Actin network assembly and force generation: The mechanism of filament nucleation by the Arp2/3 complex and the emergent properties of viscoelastic filament networks

The Arp2/3 complex nucleates actin filaments and crosslinks them into networks that exert the force that drives cell, vesicle and bacterial motility. The activation of Arp2/3 complex is by the WASP family protein VCA region which binds both the Arp2/3 complex and an actin monomer. We show here that the Arp2 and Arp3 subunits of the Arp2/3 complex bind ATP and Arp2 hydrolyzes ATP rapidly upon nucleation of a new actin filament, stimulated by interaction with a single actin monomer co-ordinated by VCA. Our observation that capping of filament pointed ends by the Arp2/3 complex also stimulates rapid ATP hydrolysis on Arp2 identifies this actin monomer as the first monomer at the pointed end of the daughter filament. WASP-family VCA domains therefore activate the Arp2/3 complex by driving its interaction with a single conventional actin monomer to form an Arp2-Arp3-actin nucleus and the actin monomer becomes the first monomer of the polymerizing the daughter filament.;Actin networks built by Arp2/3 complex behave as viscoelastic gels. It has been proposed that energy can be built up, stored and released by these gels to produce propulsive motion.

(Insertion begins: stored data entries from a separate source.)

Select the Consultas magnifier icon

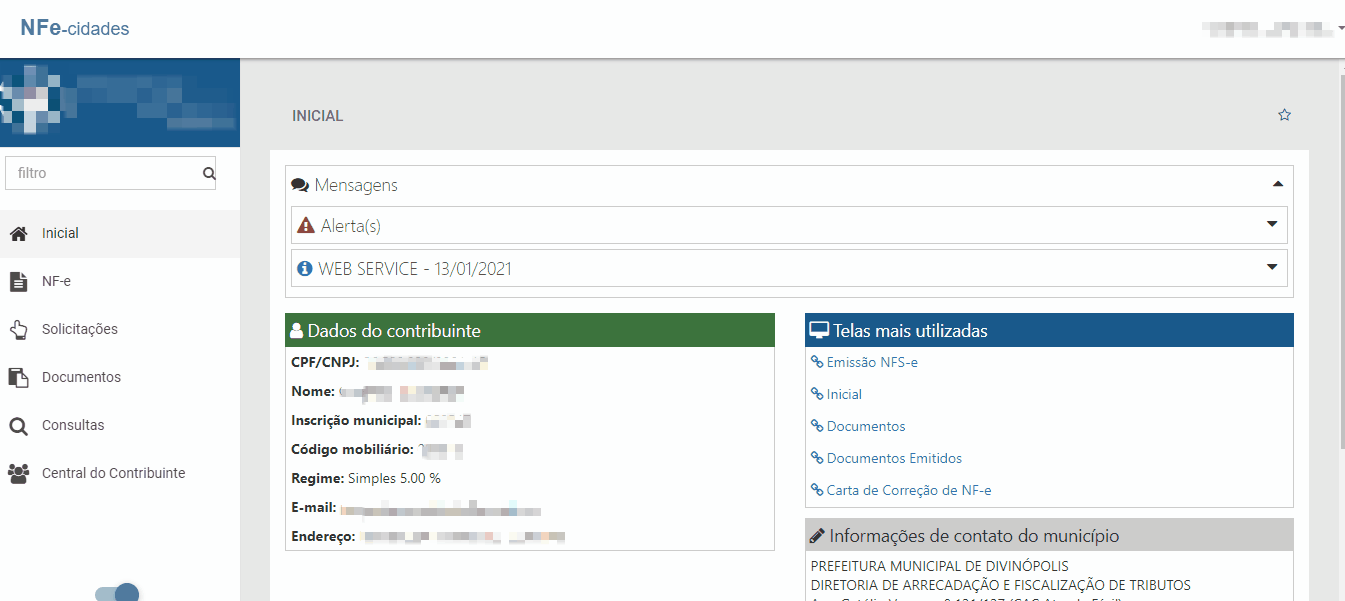click(17, 424)
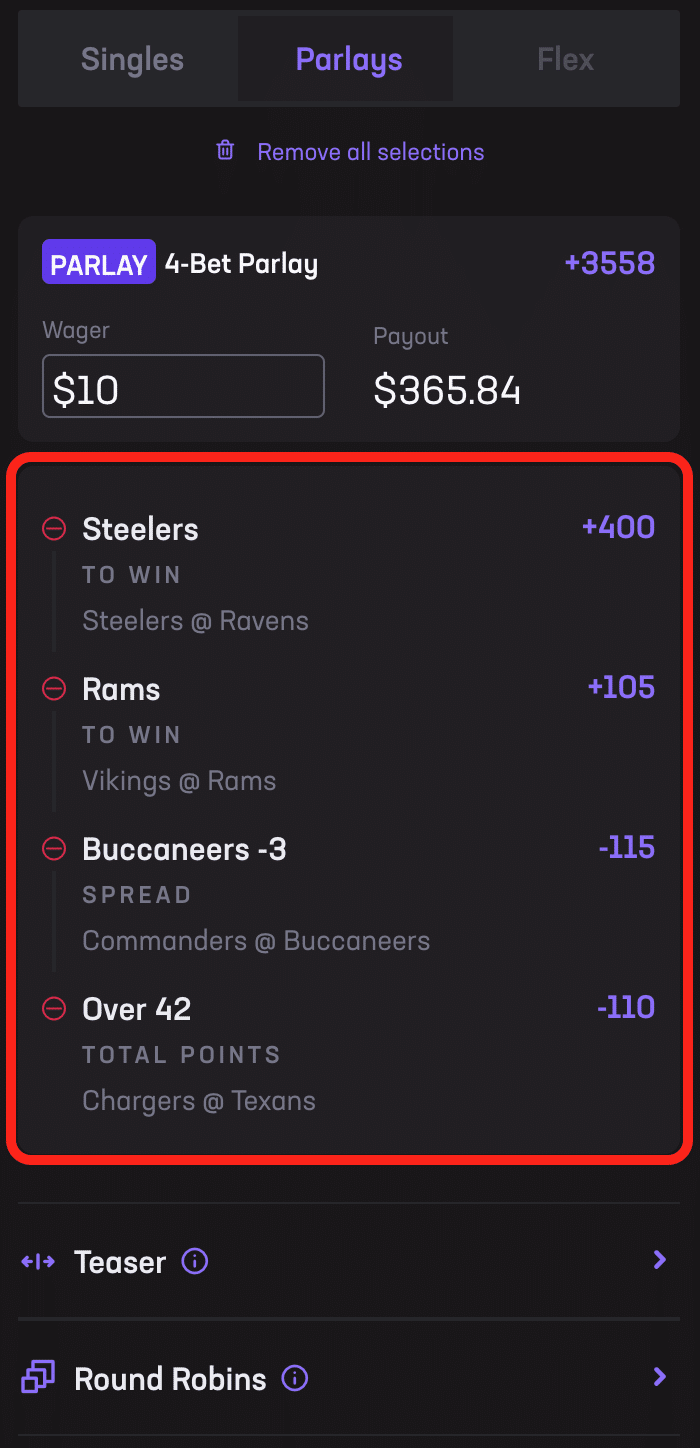
Task: Expand the Round Robins chevron
Action: [659, 1378]
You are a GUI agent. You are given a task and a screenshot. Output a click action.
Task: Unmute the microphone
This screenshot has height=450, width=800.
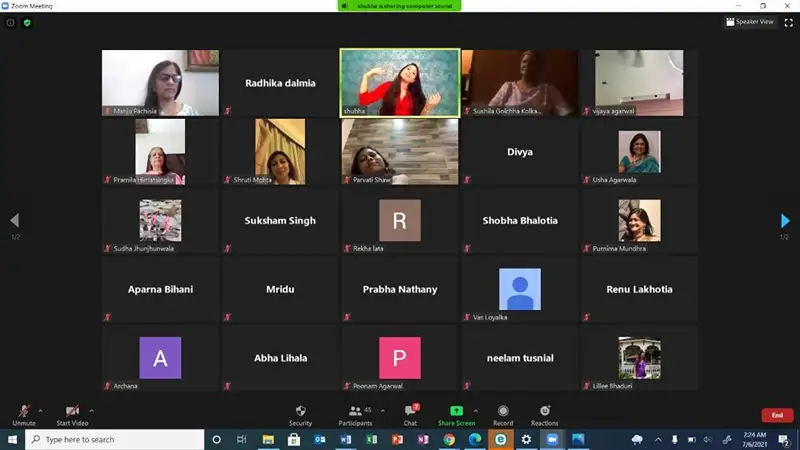point(23,412)
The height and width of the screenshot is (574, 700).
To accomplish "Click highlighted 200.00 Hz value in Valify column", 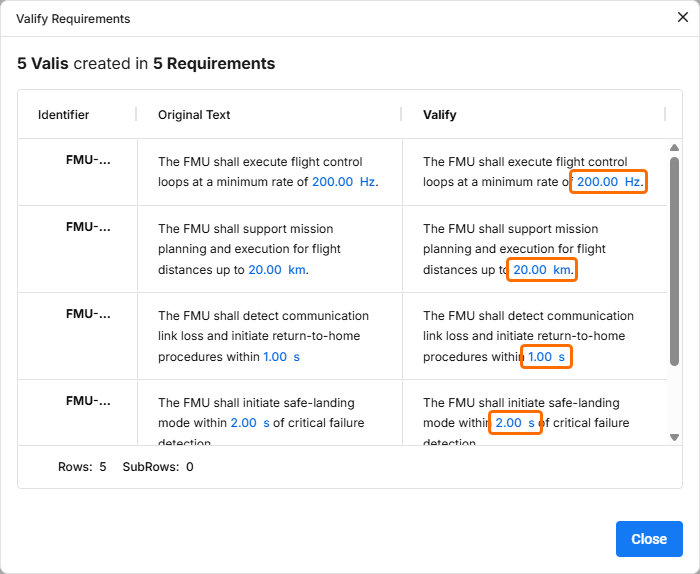I will tap(609, 182).
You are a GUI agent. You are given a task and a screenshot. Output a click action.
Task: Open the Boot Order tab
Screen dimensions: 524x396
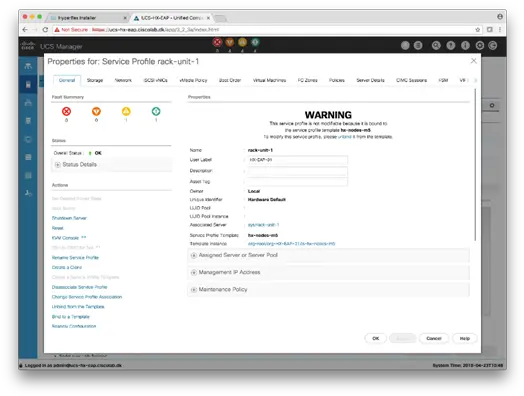coord(230,80)
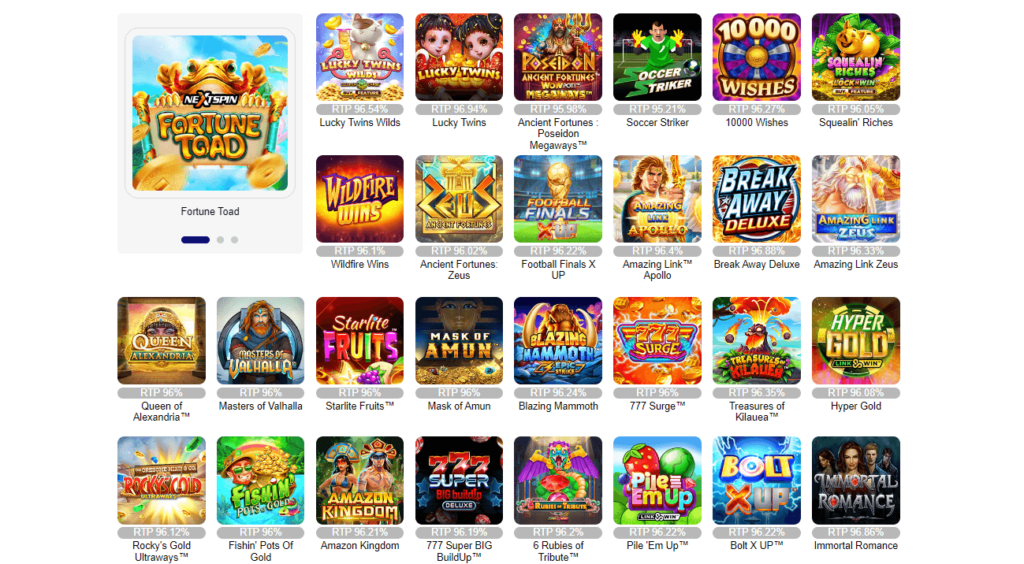Open the featured Fortune Toad banner
The width and height of the screenshot is (1024, 564).
click(x=210, y=113)
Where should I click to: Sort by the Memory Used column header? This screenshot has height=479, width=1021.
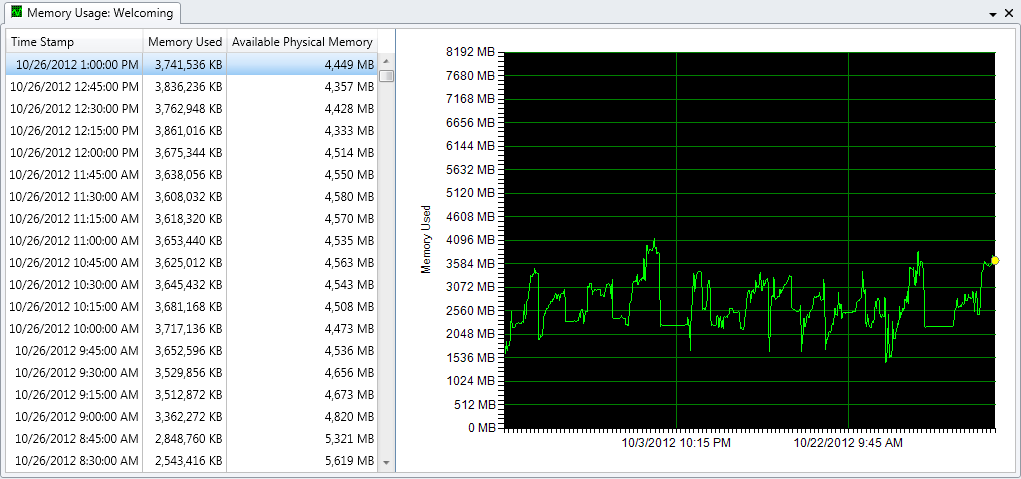[x=184, y=42]
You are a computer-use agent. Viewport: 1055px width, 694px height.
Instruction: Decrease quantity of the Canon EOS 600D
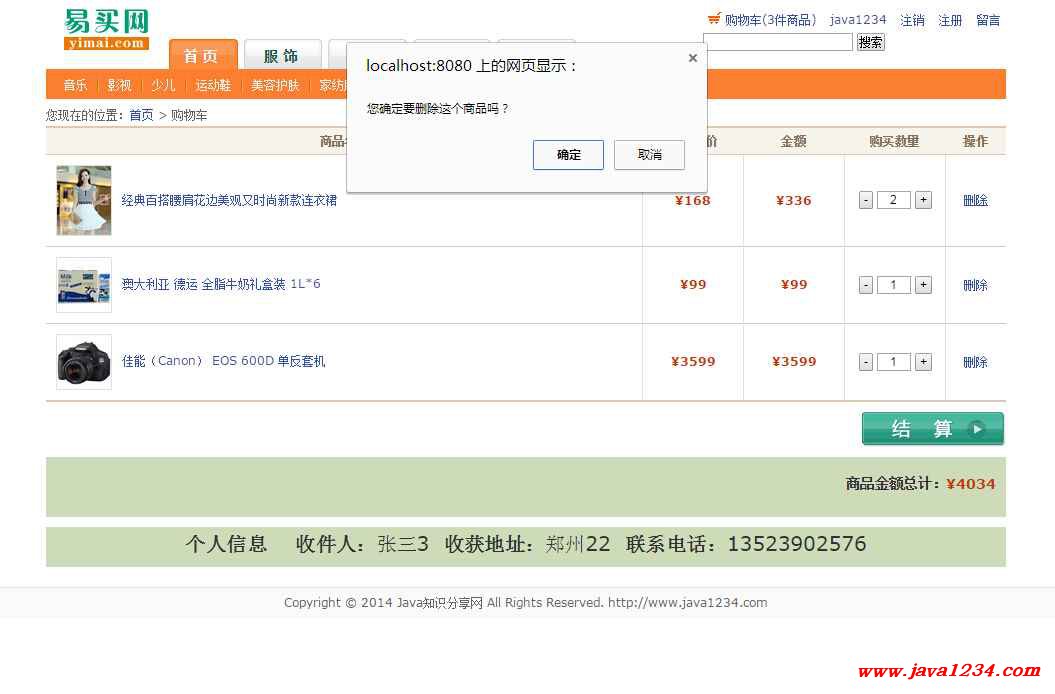click(x=866, y=362)

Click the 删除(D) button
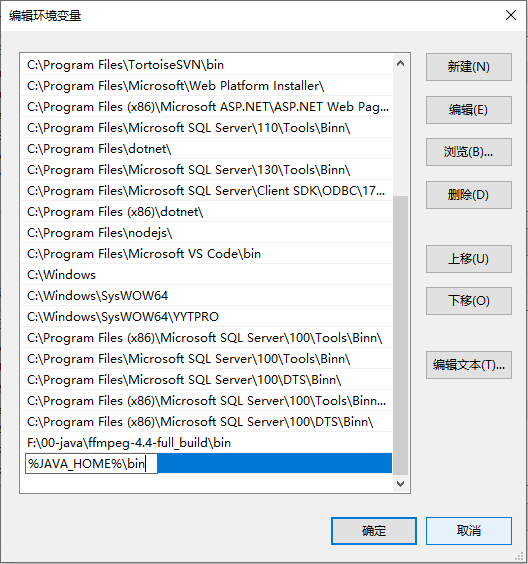(x=469, y=195)
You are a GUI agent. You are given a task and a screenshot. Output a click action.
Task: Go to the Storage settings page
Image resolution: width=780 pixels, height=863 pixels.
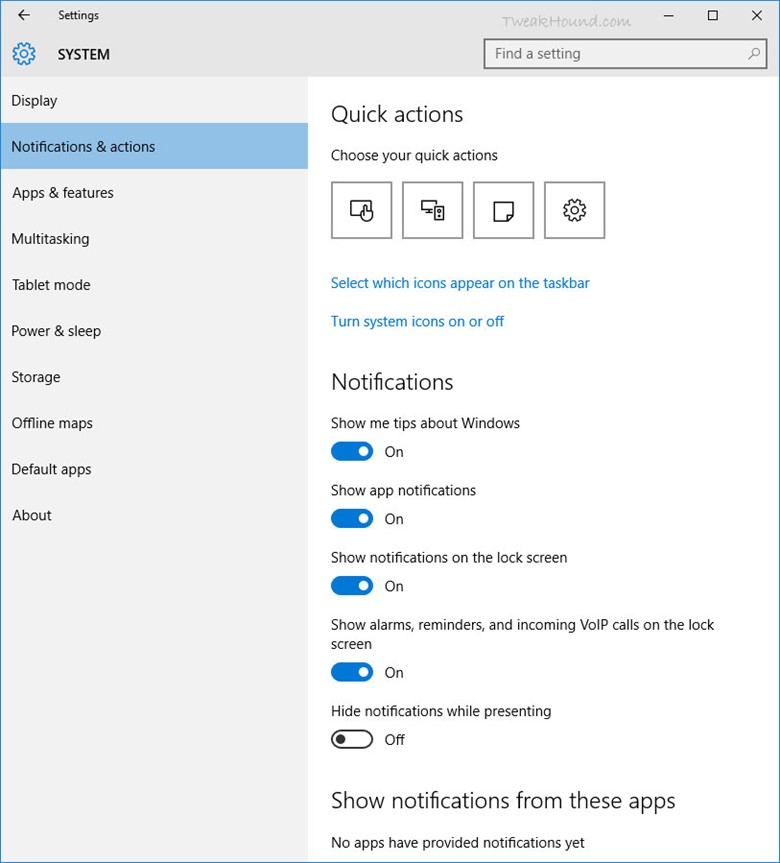[x=36, y=377]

I create a theoretical framework for computer modeling of such networks and implement the model in C++. The model recreates in silico the in vitro behavior of bead and Listeria motility and validates the viscoelastic energy buildup and release as a simple mechanism for actin-based motility leading to a detailed 'steady-state symmetry-breaking' model. This model makes several experimentally testable predictions, including that pulsatile motion is caused by an imbalance in the rate of energy build up and energy release, and that symmetrically coated Listeria will move sideways not lengthways.